La primera vez que subí al Morro Sancancio fue hace 45 años. Por varias décadas alcancé su cima trotando, con el explícito propósito de hacer ejercicio, como parte de una ruta a cumplir. No era una práctica muy frecuente, pero teniendo en cuenta el paso del tiempo queda como saldo muchas subidas.

Pero hace tres años, lo ocasional se volvió frecuente y después rutina diaria. Con un objetivo claro de hacer ejercicio, ya no trotando pues mis tobillos han sufrido desgaste y lesiones, subo esta montaña caminando a muy buen paso en un recorrido que ya he memorizado. Y en esta rutina que pareciera ser ya mecánica, ha surgido una especie de milagro diario, cotidiano, infinitamente sencillo y al mismo tiempo prodigioso.

Salgo de mi casa en el barrio Palermo y en diez minutos, que podemos llamar de calentamiento, llego a la base del Cerro, justo donde queda la Clínica San Juan de Dios, a la que hace ya mucho tiempo se le decía “el manicomio” y se inventaban historias sobre este sitio, las que tenían visos de terror para los niños. En este punto, de un tajo, desaparece la ciudad y por un túnel verde, literal, se entra en otra dimensión. Al tiempo que ya se empieza a sentir el ejercicio, comienza el deleite, pues por arte de magia todo cambia, y para bien. Es increíble tanto esplendor de la naturaleza solo a unos pasos de la ciudad, o mejor, metido dentro de ella. De la base de la montaña a la cima son unos 15 minutos y lo mismo de bajada, tiempo de privilegio.
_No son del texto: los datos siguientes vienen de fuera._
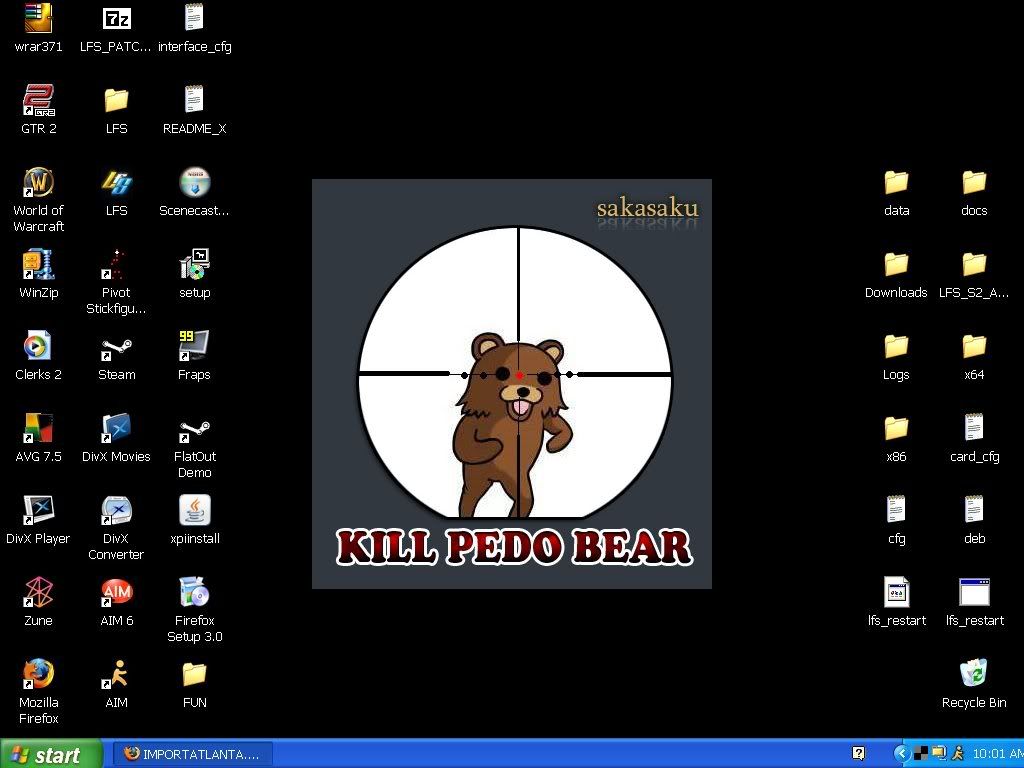Open the Recycle Bin
The height and width of the screenshot is (768, 1024).
pyautogui.click(x=974, y=675)
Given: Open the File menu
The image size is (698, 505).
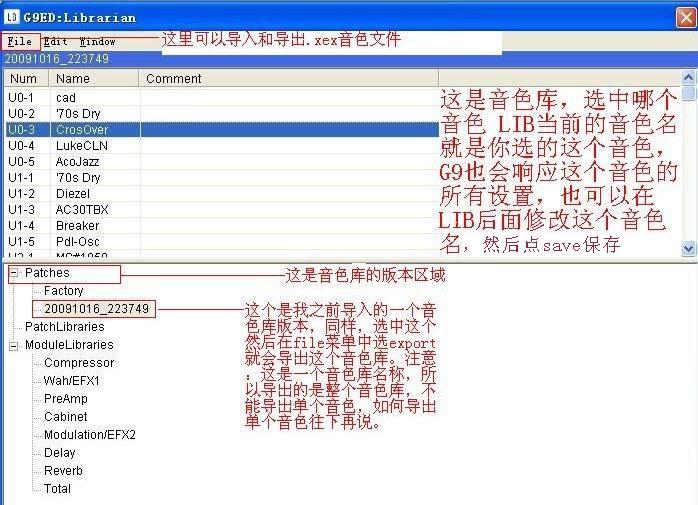Looking at the screenshot, I should coord(19,42).
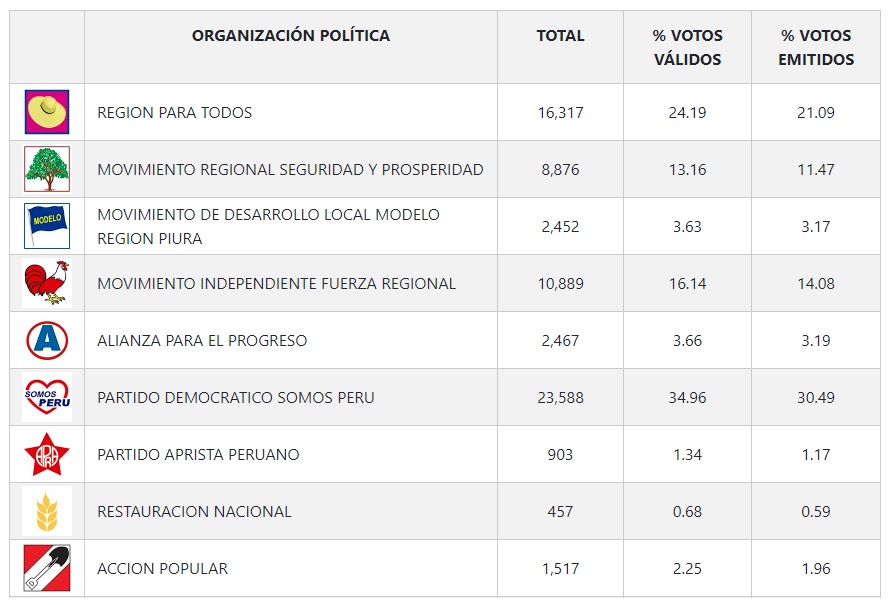Viewport: 892px width, 605px height.
Task: Click the PARTIDO APRISTA PERUANO name
Action: tap(198, 455)
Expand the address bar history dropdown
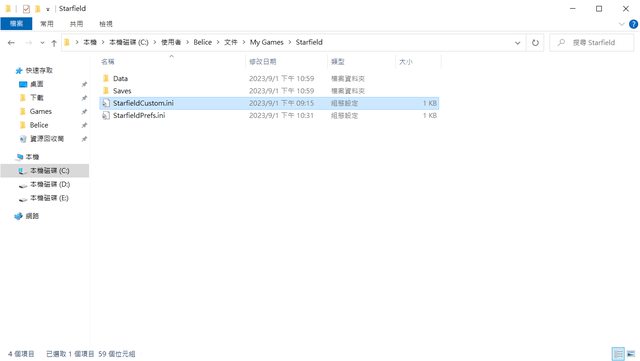 [x=517, y=42]
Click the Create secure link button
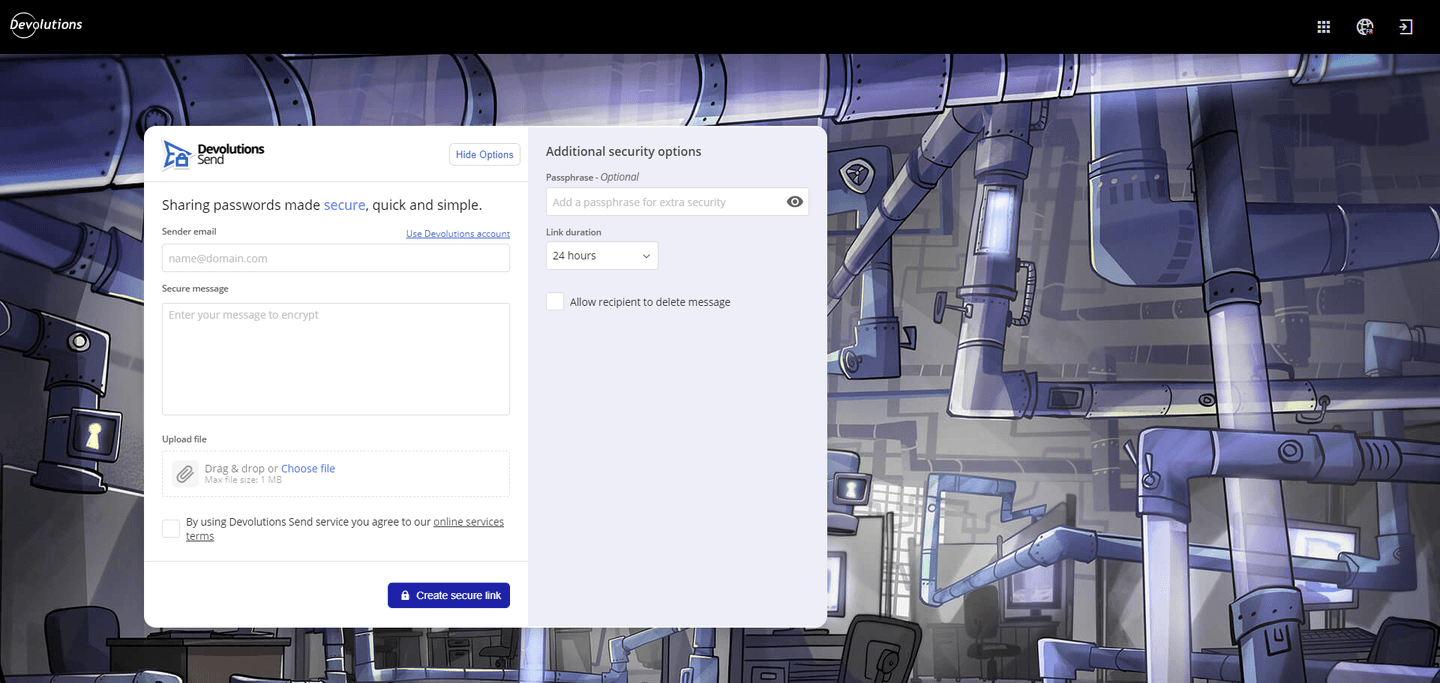The width and height of the screenshot is (1440, 683). pyautogui.click(x=449, y=596)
A medida que se asciende la mente también cambia su estado; ese listado de cosas por hacer y preocupaciones cotidianas, que nos persiguen a toda hora, se va desvaneciendo, y no es que desaparezca totalmente y que se transite a un vacío total, pero todo se vuelve más ligero, y se crea una pausa con todas las ataduras. La mente se acerca a un estado meditativo, y si bien algunas ideas van y vienen, todo es más ligero. Y en este estado, cuando menos se busca, aparecen los regalos del camino: las aves, otros animales, pequeñitas flores, el susurro del viento entre los troncos de grandes árboles, matas y arbustos silvestres, y las imponentes montañas que aparecen en todas las direcciones.

En cuanto a aves es muy frecuente ver barranquillos con su frente y cabeza color turquesa, su antifaz negro, ojos penetrantes, pico largo, su cuerpo verde y azul, y su larga cola terminada en forma de dos raquetas. También tangaras de diversa clase, asomacandelas, y muchos más. Recientemente, casi todos los días, veo pavas andinas, con su cuerpo grande marrón, su cola y su bella cabeza color turquí.  Hace unas dos semanas pude observar cuatro juntas a poca distancia que revoloteaban en un árbol; y también hace poco un par que no se alertaron ante mi presencia y tuve el gran placer de contemplarlas a solo 5 metros; y para completar, ese mismo día, ya de bajada, vi un tucán esmeralda, que aparecen de cuando en cuando. Ocasionales ardillas, armadillos y conejitos hacen parte del repertorio. Y todo esto, en medio de luminosidades diversas, distintas a las de la ciudad; neblina; a veces lluvia, y siempre el verde, los verdes.

Al terminar el descenso, en la base de la montaña vuelve a aparecer el mítico “manicomio”, hoy un prestigioso centro de salud mental. Otra vez en la ciudad se vuelve a respirar el cemento, aparecen los carros, las motos, la gente y el ruido. Llego a la casa en diez minutos para seguir el día, pero un día ya distinto. Después de subir al Morro Sancancio ya la jornada está librada.